Can you he not use any weapons in such a battle? To give him time until he can summon something? And why did his father adopt him if he was going to leave him to flounder? It doesn't really seem that logical to me. I feel like this chapter is building up for the character to make a huge comeback in some way. At least, I hope that happens.
Projecting...?
I love Cael's personality! I can already tell that he's an awesome character. I think we could use more physical descriptions of him. Since Adira is their only child, didn't everyone already know that she would be Queen? They had plenty of time to wrap their heads around it... My only concern with the story is that it doesn't really go into what impact her father's death had on her, or her family. The mother doesn't really seem to be grieving. It's clear that they knew he was going to die, but still, I'm worried about the grief from his death being swept under the rug to focus on the plot's conflict...which is that a woman will be Queen in a misogynistic nation. Plus, we as readers, don't really have a reason to care that the King has died as we don't know anything about him. I don't know if you explore that later on but right now, while I like the plot and characters, I think there needs to be more emotion.
Captivating start! I love the ending to this prologue! I wish we knew more of what Adira was feeling but besides that, the prologue was good.
(This review is only of chapters 1-4.) The author has good grammar and spelling. The writing is clear and simple. There are some descriptions, but I feel like the author could go into more detail of what exactly the hybrids look like. At one point, I thought the wolf was picking up something with their hand, when they were actually using their mouth. There is a little development of the world given to us in each chapter, but we don't have a clear picture of the inter-workings of this world yet.I definitely see the creativity with the enemies the hybrid and his mother encounter. Because it is only the first few chapters, I did cut the author a break with the world-building, but I anticipate that a lot more will be revealed later. I like that bits and pieces are given to us instead of boring exposition about the world all at once. As for the plot, I'm not sure where it's going. The plot right now doesn't seem to be flowing well. The actions of the character are questionable too. I wish we could have seen more of the battle between the mother and the plant, and that her son would have joined, even if he wasn't strong enough. I don't understand how he can just stand back and watch his mother get attacked. It also ruins the anticipation and excitement because I expect that the mother will win, since the focus isn't on her. I also think that the encounter of the spirit could have happened later. The plot is too clunky with two big events happening at once. As for the characters, I haven't gotten a real sense of who they are. I don't really know what their personalities are like yet and so I don't really care for them. The plot is intriguing, but that can only hold people's attention for so long, you have to develop the characters enough so we can care about them. Overall, a decent story so far with potential. I wish the author well and hope the best for their story.
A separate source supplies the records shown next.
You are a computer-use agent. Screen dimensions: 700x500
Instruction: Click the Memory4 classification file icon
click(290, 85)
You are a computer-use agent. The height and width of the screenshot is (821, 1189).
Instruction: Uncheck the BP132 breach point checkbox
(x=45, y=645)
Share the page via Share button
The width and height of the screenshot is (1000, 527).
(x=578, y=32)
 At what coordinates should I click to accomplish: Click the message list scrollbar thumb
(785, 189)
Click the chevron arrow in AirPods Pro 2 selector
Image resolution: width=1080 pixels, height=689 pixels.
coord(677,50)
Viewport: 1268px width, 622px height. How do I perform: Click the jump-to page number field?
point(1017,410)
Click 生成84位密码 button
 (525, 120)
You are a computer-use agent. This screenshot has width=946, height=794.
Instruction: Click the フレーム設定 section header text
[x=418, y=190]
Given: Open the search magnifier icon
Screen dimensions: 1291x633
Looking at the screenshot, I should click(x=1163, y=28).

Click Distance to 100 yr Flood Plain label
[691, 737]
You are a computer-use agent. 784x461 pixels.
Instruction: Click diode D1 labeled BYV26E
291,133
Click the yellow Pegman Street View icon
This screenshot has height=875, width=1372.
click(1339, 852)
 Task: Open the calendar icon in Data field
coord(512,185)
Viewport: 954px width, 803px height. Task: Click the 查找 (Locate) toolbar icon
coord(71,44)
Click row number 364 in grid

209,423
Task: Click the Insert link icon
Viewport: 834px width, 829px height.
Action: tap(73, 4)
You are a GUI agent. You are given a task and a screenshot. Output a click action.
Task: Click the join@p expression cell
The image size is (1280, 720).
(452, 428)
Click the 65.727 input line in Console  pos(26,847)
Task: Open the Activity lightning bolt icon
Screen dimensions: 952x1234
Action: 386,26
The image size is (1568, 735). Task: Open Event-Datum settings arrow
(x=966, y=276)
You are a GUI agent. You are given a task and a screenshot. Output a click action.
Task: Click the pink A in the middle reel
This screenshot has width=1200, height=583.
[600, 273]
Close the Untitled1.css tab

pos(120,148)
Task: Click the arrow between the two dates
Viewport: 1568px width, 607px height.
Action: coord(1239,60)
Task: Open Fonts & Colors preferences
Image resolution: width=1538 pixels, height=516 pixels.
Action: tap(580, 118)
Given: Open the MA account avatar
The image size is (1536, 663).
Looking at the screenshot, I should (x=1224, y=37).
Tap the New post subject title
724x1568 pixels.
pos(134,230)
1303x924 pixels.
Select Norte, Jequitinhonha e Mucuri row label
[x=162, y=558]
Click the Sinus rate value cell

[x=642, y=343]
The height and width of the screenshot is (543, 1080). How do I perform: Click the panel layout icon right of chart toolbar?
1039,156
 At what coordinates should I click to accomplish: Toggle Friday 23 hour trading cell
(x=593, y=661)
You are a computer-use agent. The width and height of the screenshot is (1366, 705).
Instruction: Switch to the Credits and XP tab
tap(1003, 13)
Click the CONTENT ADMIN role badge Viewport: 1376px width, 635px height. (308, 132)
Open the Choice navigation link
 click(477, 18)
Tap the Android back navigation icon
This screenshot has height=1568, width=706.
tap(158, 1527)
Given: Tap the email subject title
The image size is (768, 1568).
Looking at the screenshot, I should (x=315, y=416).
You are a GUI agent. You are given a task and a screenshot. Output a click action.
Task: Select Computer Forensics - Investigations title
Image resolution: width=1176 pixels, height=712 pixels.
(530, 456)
So he isn't going to help his mother fight the vine monster even though he was the one who provoked it? What a fine protagonist we have here...-_- I feel like you could put more emotion in this chapter to make it more exciting. Besides that, it has good descriptions and is interesting.
Wait...these wolves have hands? Were they half-human all this time?
In the first sentence, you should put a comma before "that" and after "days".
Hmm...so this is first person? I don't really like that it went from third to first person but okay... I think for the first chapter you need something more to grip the readers. Nothing has really happened yet so there's nothing that will keep people interested. I like your plot so I will read on but I think you need to spice things up more. And if they are only half wolf, shouldn't some of them be leopard? Why are they all wolves?
Interesting name...but it's the most normal name out of their choices. XD I also like how he just asks to adopts him and does so just like that, and how Richard calls him Dad, just like that. Normally I'd criticize those things for being that easy for plot convenience, but this isn't that kind of story.
So...is this the prologue or chapter one? It has an adequate start so far. I would suggest starting off with something more exciting than launching straight into the backstory. You need something to hook the readers. But the idea you have is good and it sounds interesting. I will be reading more later.
(This review is only of chapters one and two, which was what was written on the date of this review.) This story is gripping, enticing and action-packed. The plot has good pacing, and slows down to develop the characters, but also speeds up for the exciting bits and to create a feeling of urgency. The characters are well-rounded and likable and their actions are true to themselves. Because it is only the first couple chapters, there are still some unanswered questions about the characters' pasts and how they come to be in their circumstances, but we can clearly tell who they are as people. While we aren't given much insight to how this society works, we are given some insights to what their world is like in a simple way. The monsters in this story are also very original and creative, which I did give extra points for. The existence of these monsters and why the majority of the popular doesn't really seem to be aware of their existence has not yet been explained. I would also like to know more about where exactly they live and how it's run, what form of government they have, etc. The descriptions in this story are top-notch and it's easy to visualize. The story is well-written and there are hardly any grammar errors. Although the chapters seem long for webnovel, this story will keep you excited enough to finish the chapter and leave you wanting more! Overall, a very strong start so far. I would recommend for anyone looking for a fantasy action story to check it out. Once this story is completed and I read it till the end, I will write another review that will cover the whole story.
You're welcome. I'm happy to help. And it would be better to write in third person omniscient for that instead of limited. But if you are more comfortable in limited, I would suggest just writing from one character's perspective per chapter. Then it won't seem like your jumping around and you readers will be less confused.